SPOILERS.
Ours d'or à Berlin en 1977 et dernier film de la réalisatrice Larisa Shepitko (épouse d'Elem Klimov), morte prématurément, L'ascension est un vrai-faux film de guerre qui marque les esprits.
D'abord sur le plan formel, avec un noir et blanc et des gros plans de visages absolument entêtants qui rappellent l'expressivité du cinéma muet ou la puissance de Bergman. L'enneigement joue beaucoup dans le sentiment de fatalité qui poursuit les personnages. Beaucoup d'aisance derrière la caméra également pour créer une urgence dans un style parfois semi-documentaire.
Le film marque encore plus dans le développement de son sujet. Au début du film, on reste a priori dans quelque chose de classique mais plus on avance, plus on est captivé par l'économie et la rigueur du récit, jusqu'à ce qu'il prenne définitivement son ampleur dès lors que les enjeux moraux sont posés. Trahir ou mourir, le dilemme n'est pas rare dans le genre du film de guerre, sauf que là ce n'est pas du gadget. Les manières très différentes des deux soldats d'appréhender la chose (la peur et l'envie de vivre et de se battre chez l'un, l'intériorisation sereine du choix de mourir chez l'autre) donnent au film une belle émotion, mais Larisa Shepitko cherche ici véritablement à saisir toute la portée humaine et métaphysique d'une telle mise en échec. Forces et faiblesses de l'homme se retrouvent dès lors sublimées au travers du pouvoir d'évocation de la religion chrétienne, que la réalisatrice convoque, dans son imagerie (comme souvent au cinéma, les paraboles christiques sont malheureusement assez lourdes lorsqu'elles sont littérales : la pietà, le Judas, le chemin vers le Golgotha, etc) comme dans la force de ses notions morales. Le renoncement mûri de Sotnikov de vivre devient plus qu'un choix, c'est une rédemption, une élévation de l'esprit et de l'âme, qui rehaussent d'autant la valeur du sacrifice et de la loyauté (quelle fin ironique et terrible!).

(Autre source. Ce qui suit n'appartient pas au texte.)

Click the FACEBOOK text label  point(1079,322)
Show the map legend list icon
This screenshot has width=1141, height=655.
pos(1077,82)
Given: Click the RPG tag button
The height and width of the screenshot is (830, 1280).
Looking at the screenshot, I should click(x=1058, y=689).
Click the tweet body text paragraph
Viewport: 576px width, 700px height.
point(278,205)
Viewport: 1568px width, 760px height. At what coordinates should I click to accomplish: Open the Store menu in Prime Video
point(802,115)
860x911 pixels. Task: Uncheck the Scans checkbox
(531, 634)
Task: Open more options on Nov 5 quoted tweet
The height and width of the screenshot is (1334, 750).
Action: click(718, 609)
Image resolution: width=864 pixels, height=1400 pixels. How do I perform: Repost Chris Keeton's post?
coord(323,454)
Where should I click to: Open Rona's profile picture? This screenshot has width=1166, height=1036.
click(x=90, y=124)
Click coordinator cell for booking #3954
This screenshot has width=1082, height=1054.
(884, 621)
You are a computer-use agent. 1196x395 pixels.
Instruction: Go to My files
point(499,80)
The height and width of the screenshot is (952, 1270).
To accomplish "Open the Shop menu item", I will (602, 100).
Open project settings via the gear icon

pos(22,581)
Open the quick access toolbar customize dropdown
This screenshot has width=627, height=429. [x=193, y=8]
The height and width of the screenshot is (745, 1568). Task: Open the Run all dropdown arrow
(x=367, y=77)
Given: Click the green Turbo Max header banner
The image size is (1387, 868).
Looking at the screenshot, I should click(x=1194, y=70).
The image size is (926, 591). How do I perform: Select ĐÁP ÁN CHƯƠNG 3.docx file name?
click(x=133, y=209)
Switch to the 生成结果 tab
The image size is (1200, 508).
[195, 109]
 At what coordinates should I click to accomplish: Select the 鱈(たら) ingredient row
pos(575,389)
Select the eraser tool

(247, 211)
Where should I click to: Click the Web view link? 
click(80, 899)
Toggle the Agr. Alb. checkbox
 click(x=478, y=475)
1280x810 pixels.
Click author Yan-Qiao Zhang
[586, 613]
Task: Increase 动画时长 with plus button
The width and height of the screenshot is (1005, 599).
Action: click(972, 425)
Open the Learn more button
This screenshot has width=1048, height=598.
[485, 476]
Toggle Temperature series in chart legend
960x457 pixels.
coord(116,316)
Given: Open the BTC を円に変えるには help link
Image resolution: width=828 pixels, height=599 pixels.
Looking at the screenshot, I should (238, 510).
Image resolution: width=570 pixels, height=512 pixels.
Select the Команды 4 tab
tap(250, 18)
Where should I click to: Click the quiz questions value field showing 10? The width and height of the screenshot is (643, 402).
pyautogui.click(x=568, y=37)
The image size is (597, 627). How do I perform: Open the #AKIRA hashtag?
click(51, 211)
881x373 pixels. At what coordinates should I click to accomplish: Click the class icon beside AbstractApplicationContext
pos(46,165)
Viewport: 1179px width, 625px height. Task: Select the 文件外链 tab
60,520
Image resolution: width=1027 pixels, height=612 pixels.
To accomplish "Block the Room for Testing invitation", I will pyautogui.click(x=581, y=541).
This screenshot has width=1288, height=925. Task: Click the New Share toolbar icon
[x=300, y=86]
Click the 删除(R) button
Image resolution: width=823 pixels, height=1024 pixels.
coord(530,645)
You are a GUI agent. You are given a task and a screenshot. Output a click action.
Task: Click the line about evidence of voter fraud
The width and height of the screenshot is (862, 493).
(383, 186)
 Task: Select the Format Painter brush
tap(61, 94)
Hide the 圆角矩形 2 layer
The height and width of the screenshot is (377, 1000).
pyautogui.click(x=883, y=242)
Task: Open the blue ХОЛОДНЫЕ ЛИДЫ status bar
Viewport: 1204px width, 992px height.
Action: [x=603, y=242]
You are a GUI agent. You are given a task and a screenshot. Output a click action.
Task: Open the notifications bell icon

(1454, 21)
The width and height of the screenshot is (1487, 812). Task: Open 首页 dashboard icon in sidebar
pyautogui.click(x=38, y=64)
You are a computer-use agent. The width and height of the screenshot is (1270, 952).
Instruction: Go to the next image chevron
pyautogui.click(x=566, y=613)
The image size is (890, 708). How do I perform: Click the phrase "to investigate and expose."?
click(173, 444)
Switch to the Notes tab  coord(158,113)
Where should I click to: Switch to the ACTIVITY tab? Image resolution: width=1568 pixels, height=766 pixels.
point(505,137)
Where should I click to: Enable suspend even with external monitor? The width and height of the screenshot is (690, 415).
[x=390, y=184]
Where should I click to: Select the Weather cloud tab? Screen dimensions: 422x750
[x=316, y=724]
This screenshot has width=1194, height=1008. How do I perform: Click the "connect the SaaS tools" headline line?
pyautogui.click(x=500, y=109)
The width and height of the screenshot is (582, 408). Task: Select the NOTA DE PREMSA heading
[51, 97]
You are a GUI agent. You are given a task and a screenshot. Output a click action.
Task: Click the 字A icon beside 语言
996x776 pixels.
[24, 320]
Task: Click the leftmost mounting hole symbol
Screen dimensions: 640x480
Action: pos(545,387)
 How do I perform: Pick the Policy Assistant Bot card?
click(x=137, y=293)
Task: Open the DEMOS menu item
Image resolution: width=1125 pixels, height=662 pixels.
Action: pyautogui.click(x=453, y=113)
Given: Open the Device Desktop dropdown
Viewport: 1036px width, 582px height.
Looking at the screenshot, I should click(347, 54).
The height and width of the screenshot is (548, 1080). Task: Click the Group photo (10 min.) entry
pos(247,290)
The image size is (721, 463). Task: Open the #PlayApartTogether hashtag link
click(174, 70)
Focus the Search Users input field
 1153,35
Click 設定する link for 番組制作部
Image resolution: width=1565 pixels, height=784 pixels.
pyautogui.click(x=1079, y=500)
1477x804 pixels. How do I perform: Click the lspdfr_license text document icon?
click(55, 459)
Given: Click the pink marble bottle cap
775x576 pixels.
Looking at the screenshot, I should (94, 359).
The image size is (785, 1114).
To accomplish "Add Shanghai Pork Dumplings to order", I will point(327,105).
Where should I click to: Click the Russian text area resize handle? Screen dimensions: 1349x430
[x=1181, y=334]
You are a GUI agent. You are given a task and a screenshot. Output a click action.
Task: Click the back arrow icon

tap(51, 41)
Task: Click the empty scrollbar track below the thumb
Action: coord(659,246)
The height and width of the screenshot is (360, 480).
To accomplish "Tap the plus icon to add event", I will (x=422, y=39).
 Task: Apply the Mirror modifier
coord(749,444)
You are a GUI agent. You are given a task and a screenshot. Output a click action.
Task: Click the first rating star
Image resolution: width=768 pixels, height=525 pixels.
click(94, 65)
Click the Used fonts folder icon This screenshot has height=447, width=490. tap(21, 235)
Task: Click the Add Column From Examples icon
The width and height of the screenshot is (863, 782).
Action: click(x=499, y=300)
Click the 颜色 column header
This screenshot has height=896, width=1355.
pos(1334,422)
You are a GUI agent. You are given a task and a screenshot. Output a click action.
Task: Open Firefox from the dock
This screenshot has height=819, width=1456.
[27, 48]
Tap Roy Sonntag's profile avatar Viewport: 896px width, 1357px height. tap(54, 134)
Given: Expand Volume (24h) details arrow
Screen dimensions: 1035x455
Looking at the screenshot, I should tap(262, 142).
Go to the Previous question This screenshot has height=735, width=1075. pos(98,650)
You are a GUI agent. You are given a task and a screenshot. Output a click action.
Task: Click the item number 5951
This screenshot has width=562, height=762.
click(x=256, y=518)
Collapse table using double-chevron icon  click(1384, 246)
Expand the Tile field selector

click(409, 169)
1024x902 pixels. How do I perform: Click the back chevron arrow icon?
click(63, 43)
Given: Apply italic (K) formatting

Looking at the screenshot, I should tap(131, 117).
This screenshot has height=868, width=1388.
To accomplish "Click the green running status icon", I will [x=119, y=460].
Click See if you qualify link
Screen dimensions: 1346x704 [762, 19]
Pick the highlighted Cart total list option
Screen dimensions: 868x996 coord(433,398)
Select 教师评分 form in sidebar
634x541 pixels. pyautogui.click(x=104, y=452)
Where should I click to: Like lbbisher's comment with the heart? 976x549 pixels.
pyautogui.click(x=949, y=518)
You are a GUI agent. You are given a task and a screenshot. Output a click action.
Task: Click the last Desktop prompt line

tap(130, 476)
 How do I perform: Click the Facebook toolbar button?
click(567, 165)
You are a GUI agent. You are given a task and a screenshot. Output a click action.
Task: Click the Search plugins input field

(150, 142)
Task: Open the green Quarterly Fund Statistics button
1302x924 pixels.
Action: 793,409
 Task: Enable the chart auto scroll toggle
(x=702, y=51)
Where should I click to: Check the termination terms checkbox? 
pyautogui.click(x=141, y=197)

Et si la réalisatrice a sans doute la main lourde dans ses parallèles bibliques, il y a cette scène horrible de pendaison, et particulièrement cette séquence bouleversante qui emporte tout et que je n'ai pas peur de ranger parmi les plus grands moments du cinéma : Sotnikov, dernier à pendre après les civils, qui regarde un enfant dans la foule. Eh ben pour moi, ces vingt ou trente secondes fatidiques, cet échange de regards, c'est un de ces moments où le cinéma touche quelque chose d'indicible sur l'âme, au même titre que La passion de Jeanne d'Arc, La source, Ordet ou Le rayon vert. Et le plus terrible, c'est peut-être ce regard perdu du tortionnaire collabo (l'excellent et flippant Anatoli Solonitsyn), lorsqu'il réalise l'absolu que représente ce sacrifice.